Identification of autoantibodies as potential non-invasive biomarkers for intrahepatic cholangiocarcinoma

Abstract

Intrahepatic cholangiocarcinoma (iCCA) presents a challenging diagnosis due to its nonspecific early clinical manifestations, often resulting in late-stage detection and high mortality. Diagnosing iCCA is further complicated by its limited accuracy, often necessitating multiple invasive procedures for precise identification. Despite carbohydrate antigen 19–9 (CA19-9) having been investigated and employed for iCCA diagnosis, it demonstrates modest diagnostic performance. Consequently, the identification of novel biomarkers with improved sensitivity and specificity remains an imperative yet formidable task. Autoantibodies, as early indicators of the immune response against cancer, offer a promising avenue for enhancing diagnostic accuracy. Our study aimed to identify non-invasive blood-based autoantibody biomarkers capable of distinguishing iCCA patients from healthy individuals (CTRs).
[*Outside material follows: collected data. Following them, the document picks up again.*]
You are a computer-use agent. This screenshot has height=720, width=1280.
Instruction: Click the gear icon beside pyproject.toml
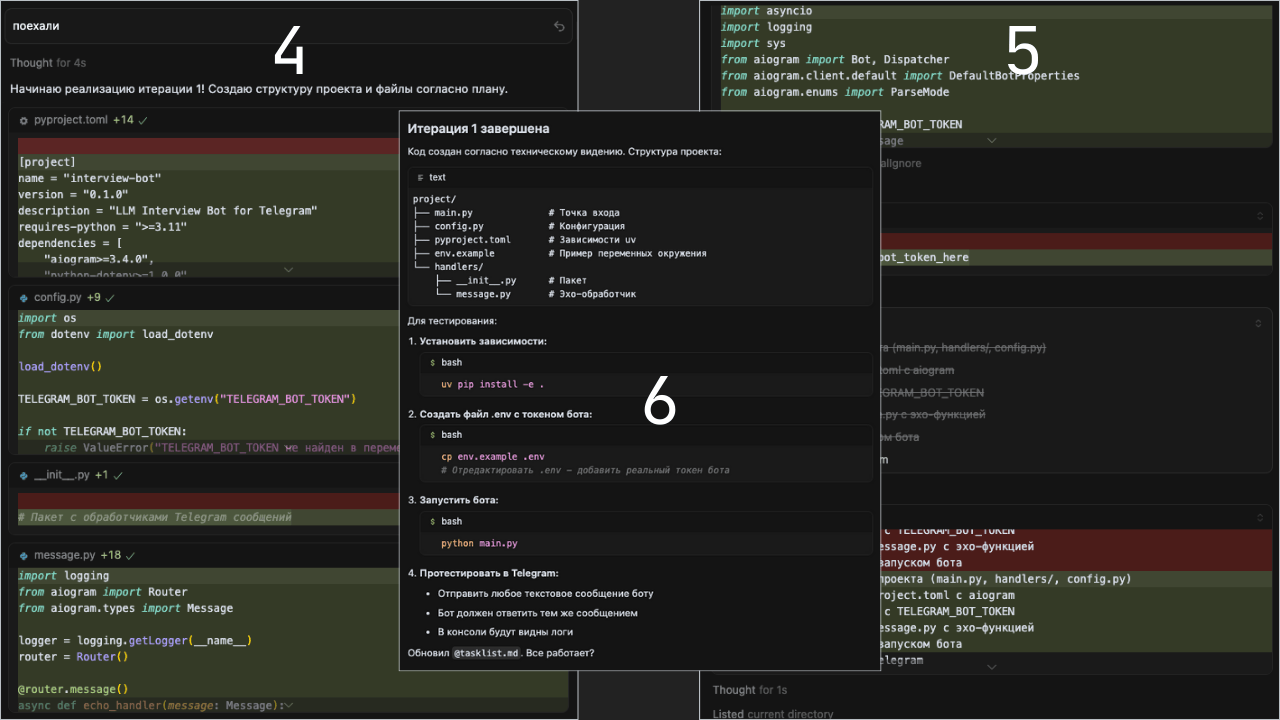point(24,120)
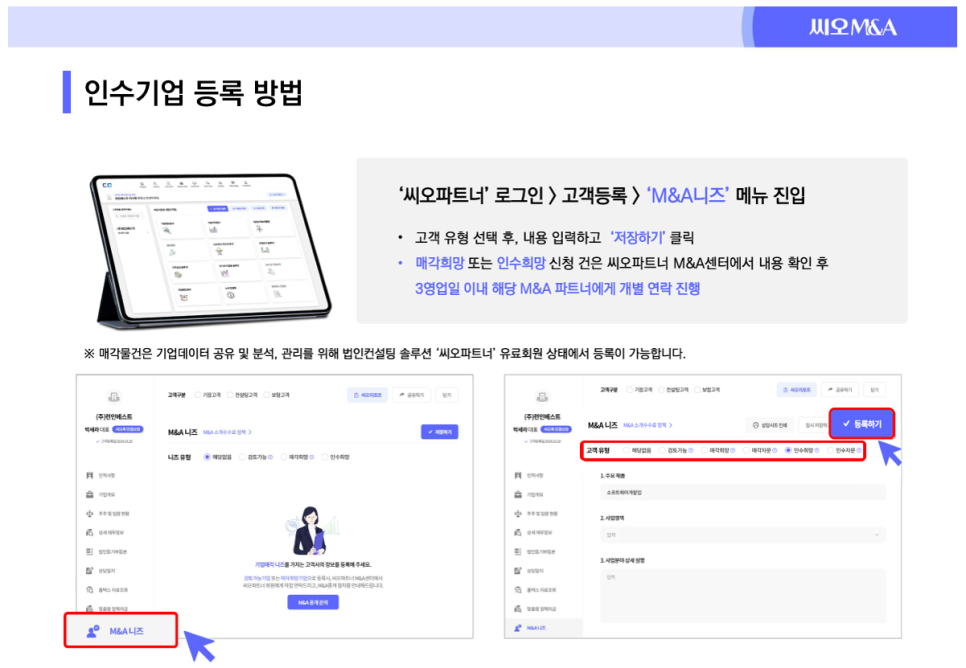The width and height of the screenshot is (966, 668).
Task: Click the question-mark icon beside 인수희망 in right panel
Action: pos(817,451)
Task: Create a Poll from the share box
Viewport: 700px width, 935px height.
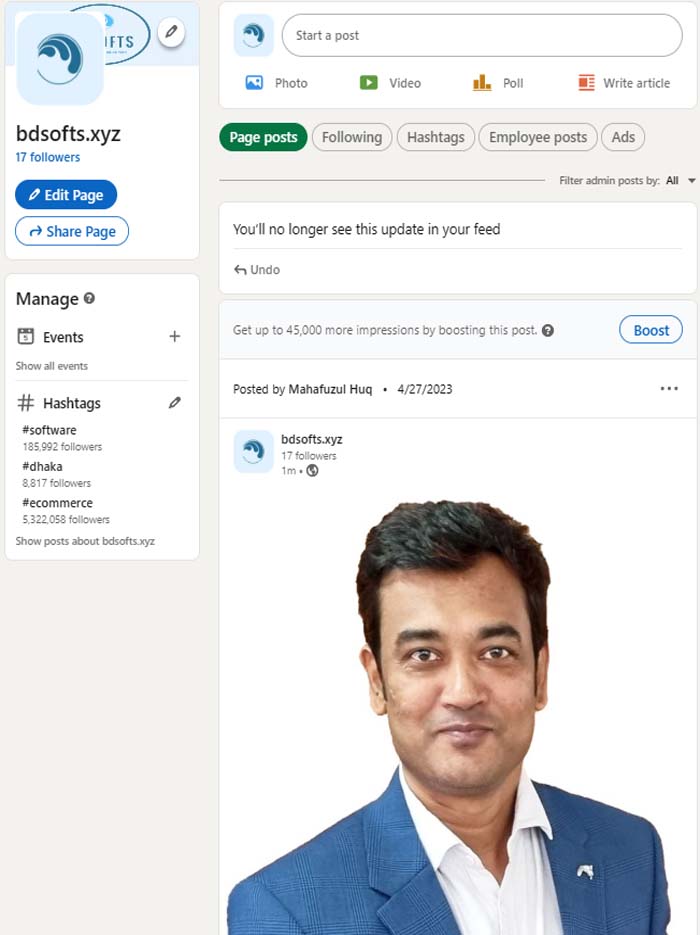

We profiled autoantibodies in 26 serum samples (16 iCCAs and 10 CTRs) using protein microarrays containing 1622 functional proteins. Leveraging machine learning techniques, we identified a signature composed of three autoantibody biomarkers (NDE1, PYCR1, and VIM) in conjunction with CA19-9 for iCCA detection. This combined signature demonstrated superior diagnostic performance with an AUC of 96.9%, outperforming CA19-9 alone (AUC: 83.8%). These results suggest the potential of autoantibody biomarkers to develop a complementary non-invasive diagnostic utility for routine iCCA screening.